'''

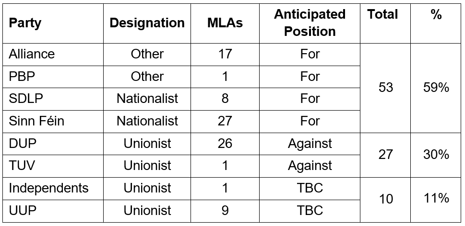Click the Party column header
Screen dimensions: 465x226
pyautogui.click(x=25, y=23)
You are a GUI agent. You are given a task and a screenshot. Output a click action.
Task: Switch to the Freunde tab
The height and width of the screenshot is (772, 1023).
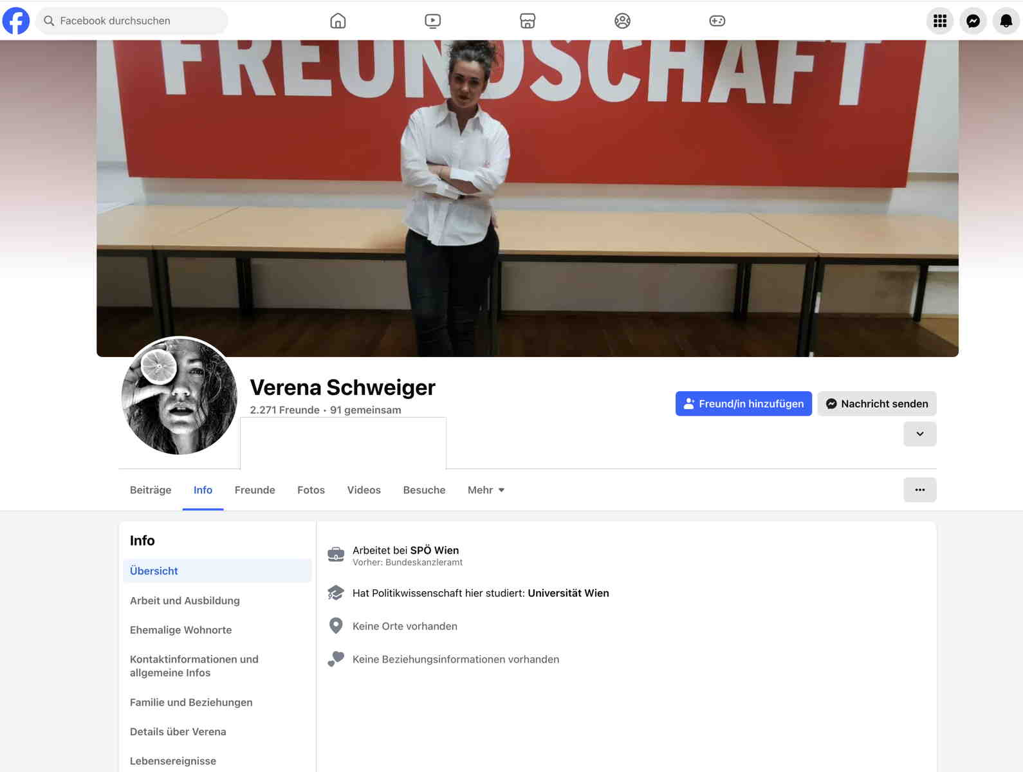click(255, 490)
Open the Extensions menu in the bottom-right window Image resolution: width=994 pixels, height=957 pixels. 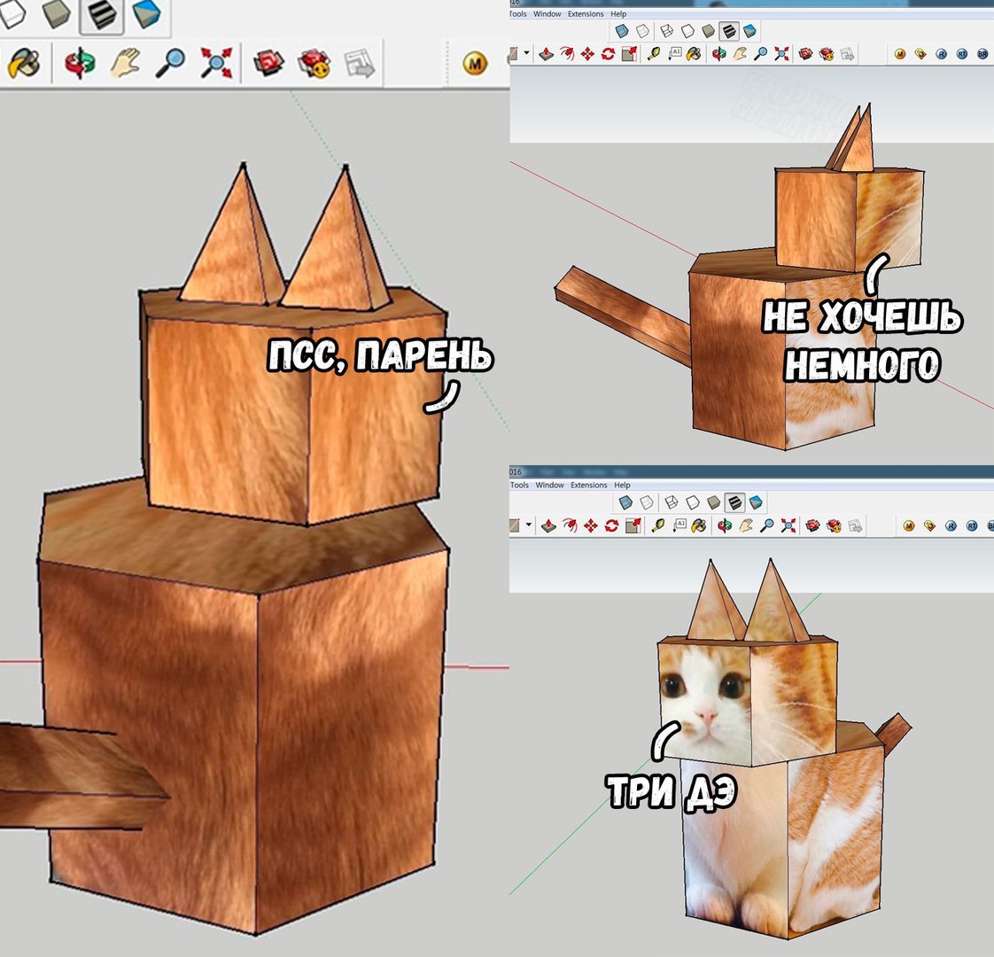[x=589, y=486]
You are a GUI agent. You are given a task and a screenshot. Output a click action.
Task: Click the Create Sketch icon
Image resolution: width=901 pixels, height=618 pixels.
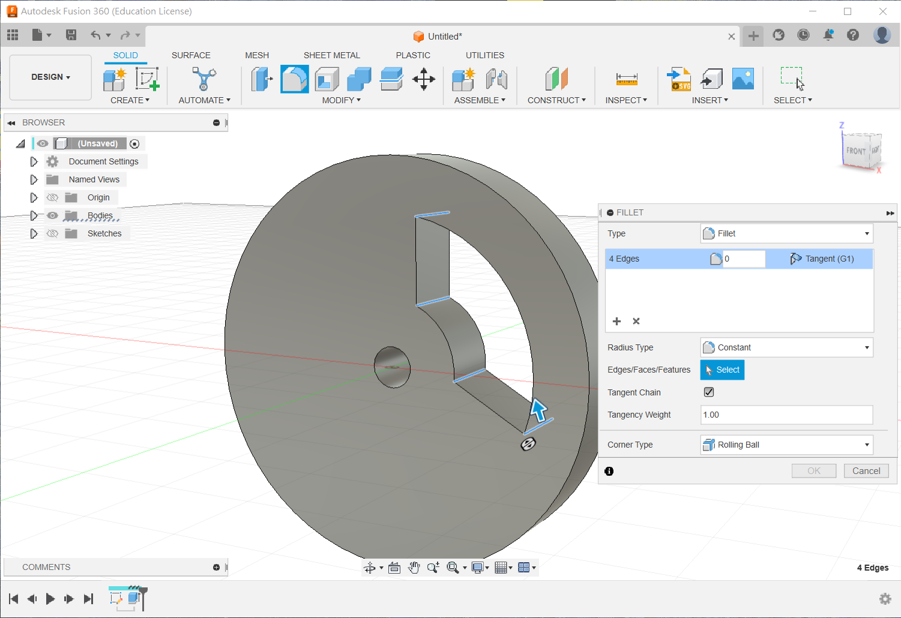coord(146,79)

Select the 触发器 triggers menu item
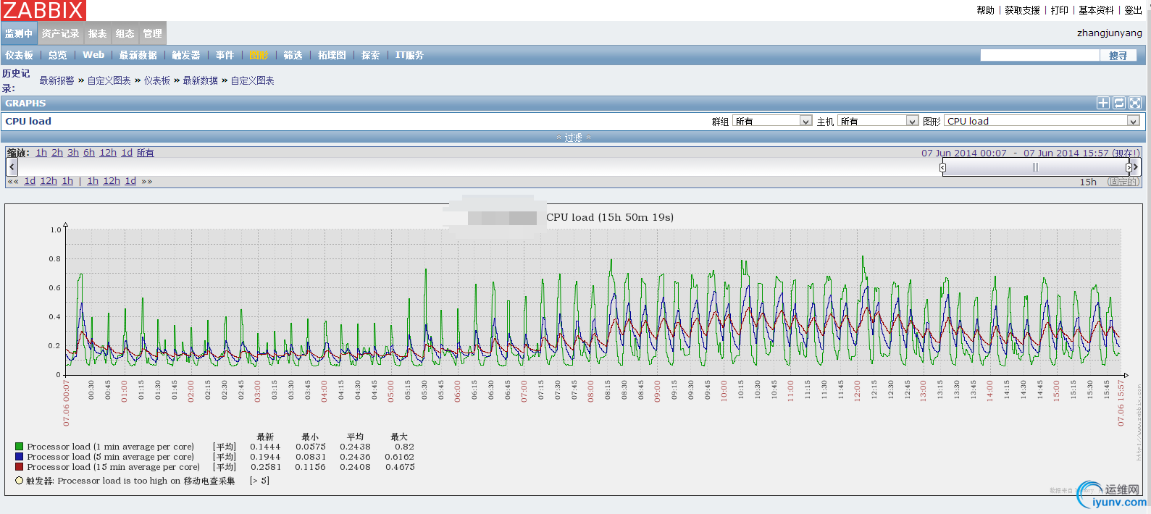coord(186,55)
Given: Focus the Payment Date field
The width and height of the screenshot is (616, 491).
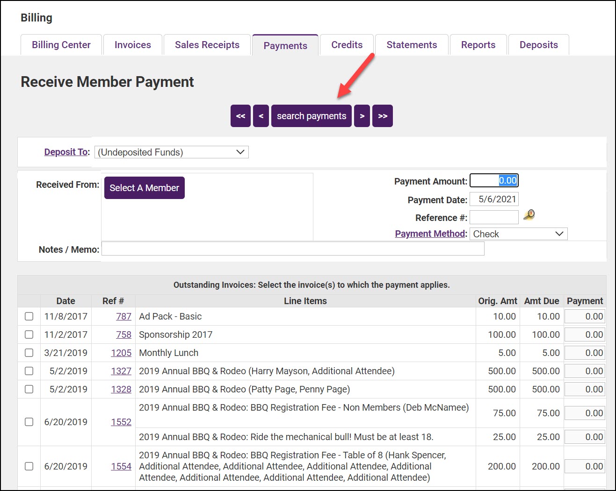Looking at the screenshot, I should pyautogui.click(x=494, y=199).
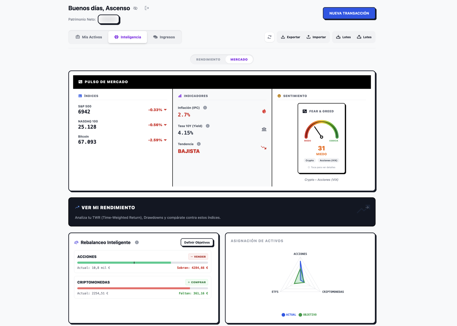
Task: Open the Ingresos tab
Action: (164, 37)
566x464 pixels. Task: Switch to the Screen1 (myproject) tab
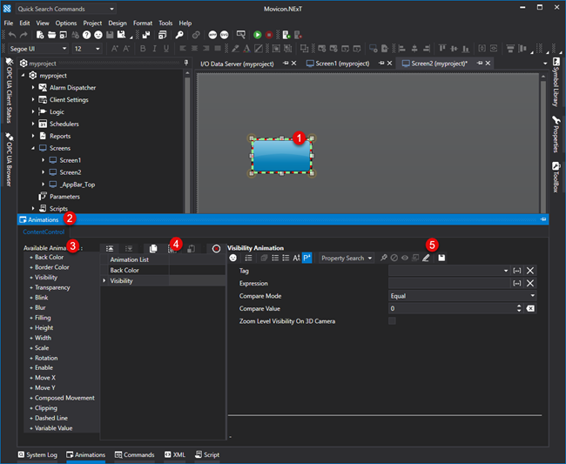(x=342, y=64)
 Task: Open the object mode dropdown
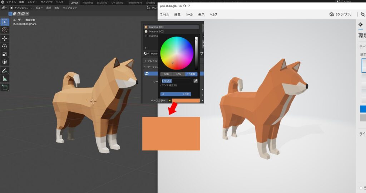pyautogui.click(x=21, y=8)
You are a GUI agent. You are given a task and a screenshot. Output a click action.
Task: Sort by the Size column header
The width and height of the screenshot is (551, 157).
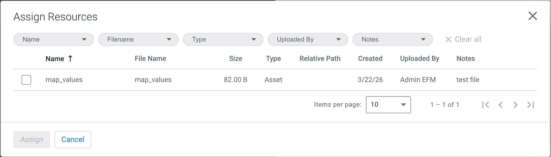(236, 59)

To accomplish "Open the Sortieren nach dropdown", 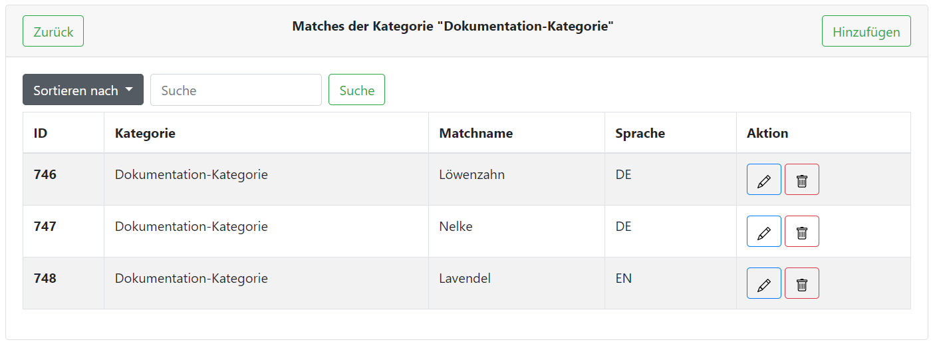I will click(83, 90).
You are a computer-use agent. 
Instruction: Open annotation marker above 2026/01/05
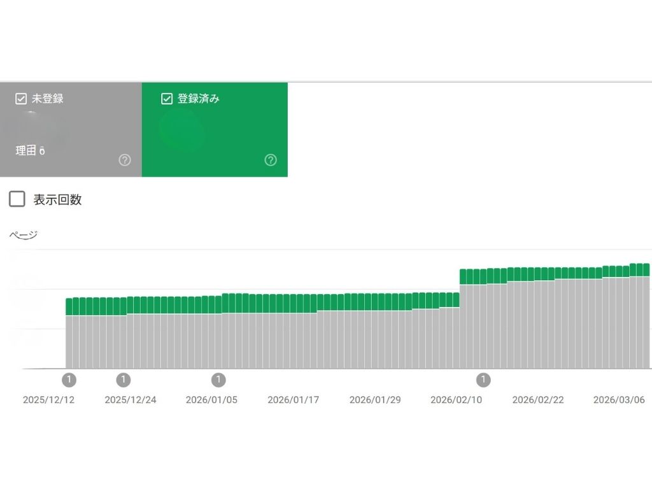point(218,380)
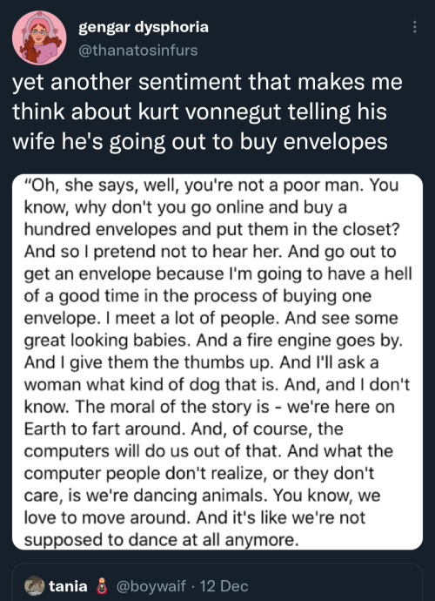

'''

__Problem to work on__.
The copy you give must run from the line containing "Instruction: Open annotation" through the last line of the records, exactly, with the pictures left out.

__Output of the exercise__.
Instruction: Open annotation marker above 2026/01/05
point(218,380)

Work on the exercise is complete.